Even though Mariano Rivera gets way more weaklyhit balls than anyone else, and he also gives up fewer line drives than most other pitchers, he still gives up a fair amount of line drives.
Part of this has to be that a batter can hit a line drive even if he mistimes the pitch or misjudges its trajectory. If the timing error and spatial error work in opposite directions, the batter can still get solid wood on the ball.
Am I right in understanding that the best launch angle for contact is 12 degrees and the best launch angle for home runs is 30 degrees?
One (poorly framed) question I had: Are there some pitch types more likely to result in a 12 degree launch angle?
Your question is a good one. What I know about that from this data, I have not gotten permission from Sportvision to share. However, if you look at the BABIP data by pitch type, you can see that fastballs have the highest BABIP allowed.
In order for example to make best contact with a 126 curveball is to launch at a higher angle. However, that presupposes that you will actually make contact like that.
For a submariner pitcher, you'd want a flat, to maybe negative launch angle.
So, if the pitch angle is coming in at say +15 to 45 degrees, your launch angle should be say from 0 to +30 degrees. Something like that.
Is that about right Mike (the general idea anyway, not necessarily the numbers)?
You could, of course, do a really high eephus lob that came basically straight down on the plate, but most pitches have to be thrown in that range I mentioned in order to make it across the plate at typical MLB game speeds.
The reason I ask is it makes sense to me from a softball perspective that the greater the arc of a thrown pitch, the easier it is to hit it at a high launch angle, which would suggest a higher chance of a pop up or home run. It makes sense that a hanging curveball is easier to hit for power than a good curveball. I just wonder what the difference is between a good and bad curve.
BABIP on low curveballs is .295 and on high curveballs in .301. HR/contact on low curveballs is 2.2% and on high curveballs is 3.8%. But the difference is similar to that between low pitches of all types (2.4%) and high pitches of all types (4.1%).
I did look into difference on performance on curveballs based upon how fast they were descending when they crossed the plate in some research that Matt Lentzner and I did for the 2010 PITCHf/x Summit.

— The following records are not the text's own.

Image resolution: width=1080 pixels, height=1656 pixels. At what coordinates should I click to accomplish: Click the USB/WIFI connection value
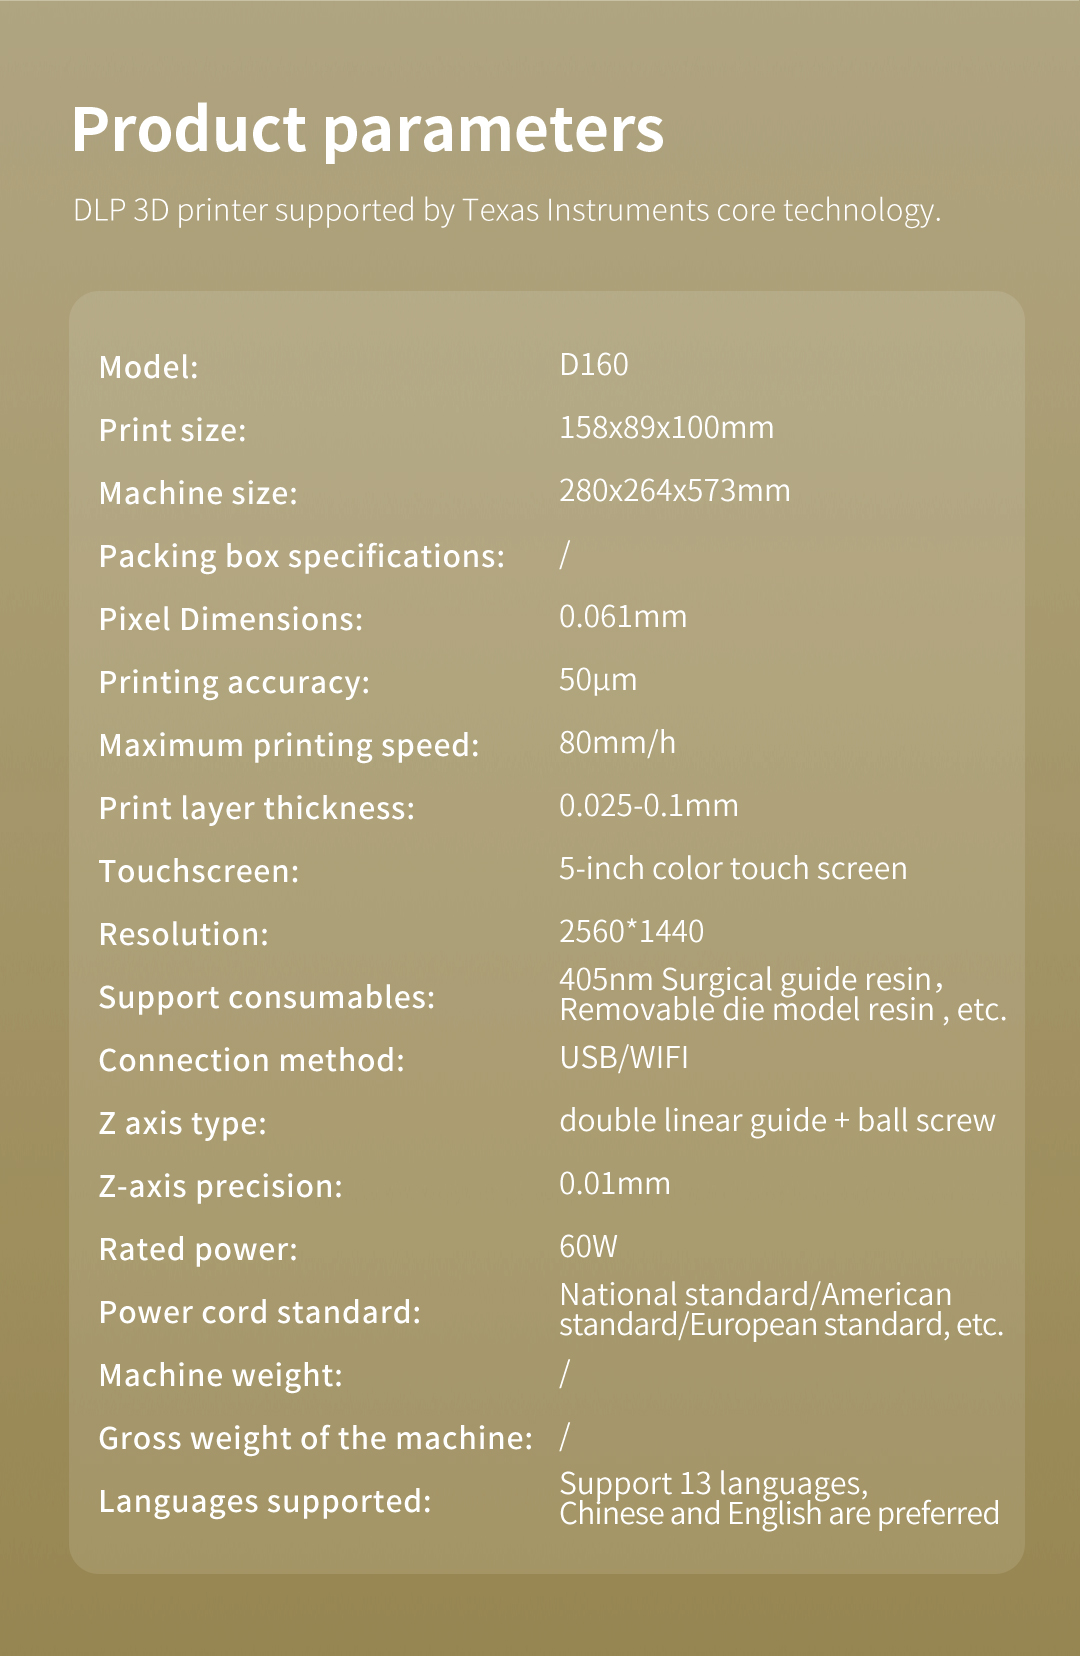623,1058
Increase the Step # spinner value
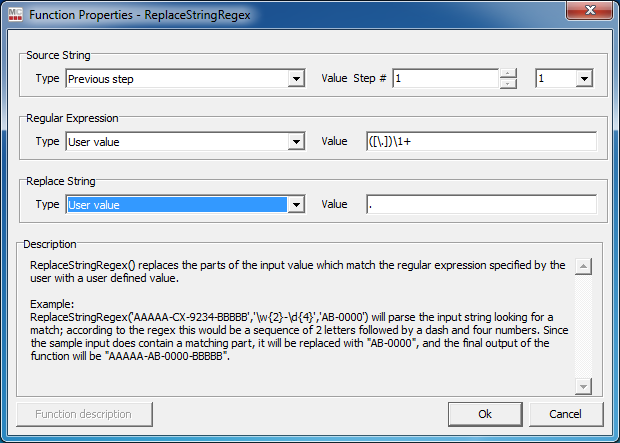Viewport: 620px width, 443px height. pos(508,74)
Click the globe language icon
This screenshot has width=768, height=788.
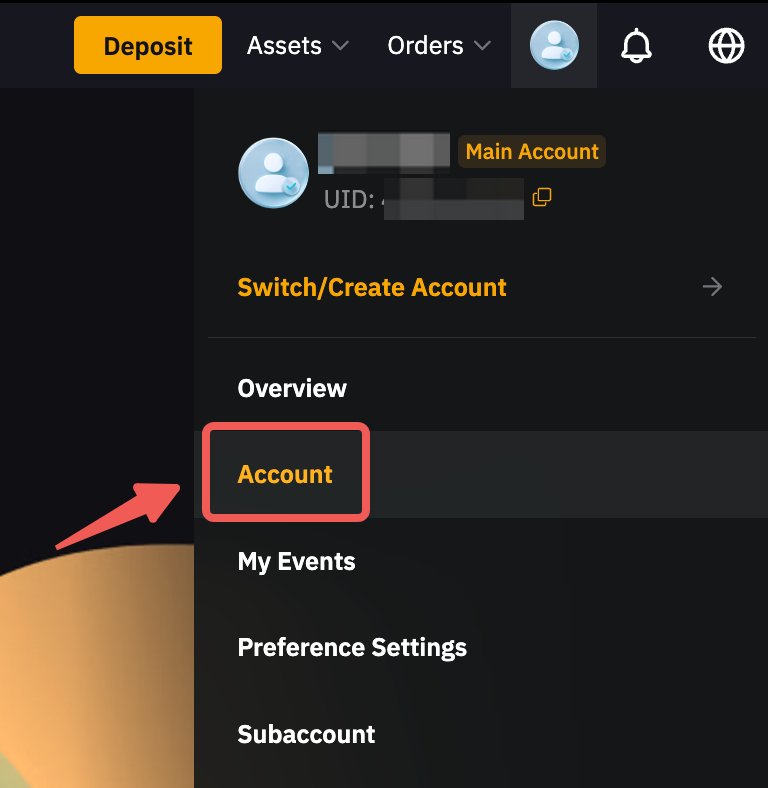[726, 45]
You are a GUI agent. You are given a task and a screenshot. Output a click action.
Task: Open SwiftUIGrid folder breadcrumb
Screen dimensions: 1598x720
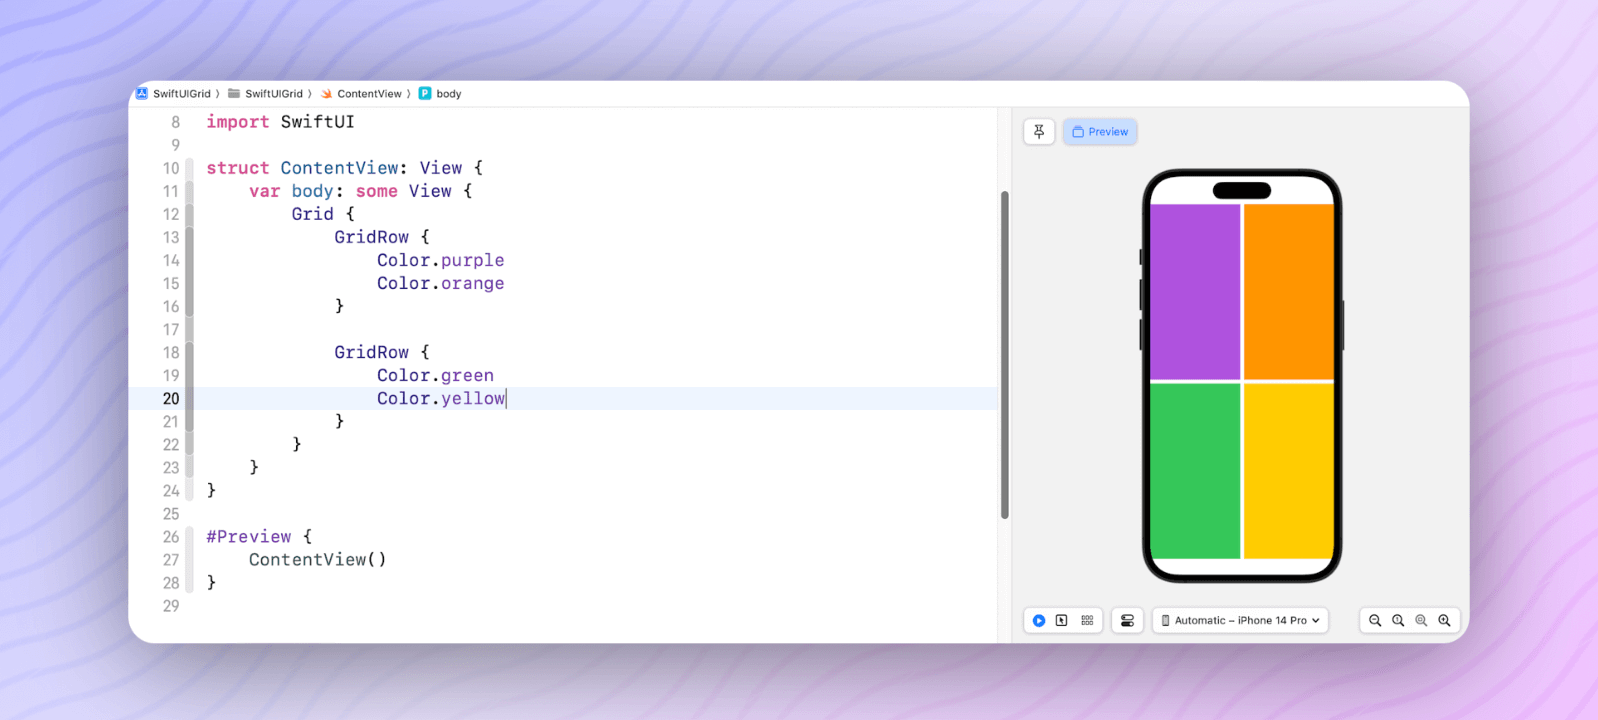click(273, 94)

I'll have to dig that up and see if I found anything, but if it were dramatic, I think I'd remember.
Thanks!
Do you mean why Felix Hernandez isn't listed among the pitchers with best or worst adjusted BABIP allowed? His adjusted BABIP was right at the league average of .300 for 2008.
Or are you asking about something else?
Thanks, sorry I was going too fast, you basically answered what I didn't think through ...that he isn't listed due to being league average and doesn't show up. Of course he was playing in 2008, I'm looking forward to reading thoroughly, this evening.
Apologies!
2) LD rate is problematic because it includes a lot of bloopers. If you remove the bloopers and focus on the hardhit line drives, LD rate has some persistence. Some of it is still luck, or perhaps due to other characteristics we don't fully understand (e.g., ground ball rate).
3) I don't know. The data is available here in the sortable stats for pitchers if you want to check.
4) I think I've linked to this or similar work before, but Jeremy Greenhouse answered that question here. John Walsh, Dave Allen, Harry Pavlidis, and others have probably also put out similar data.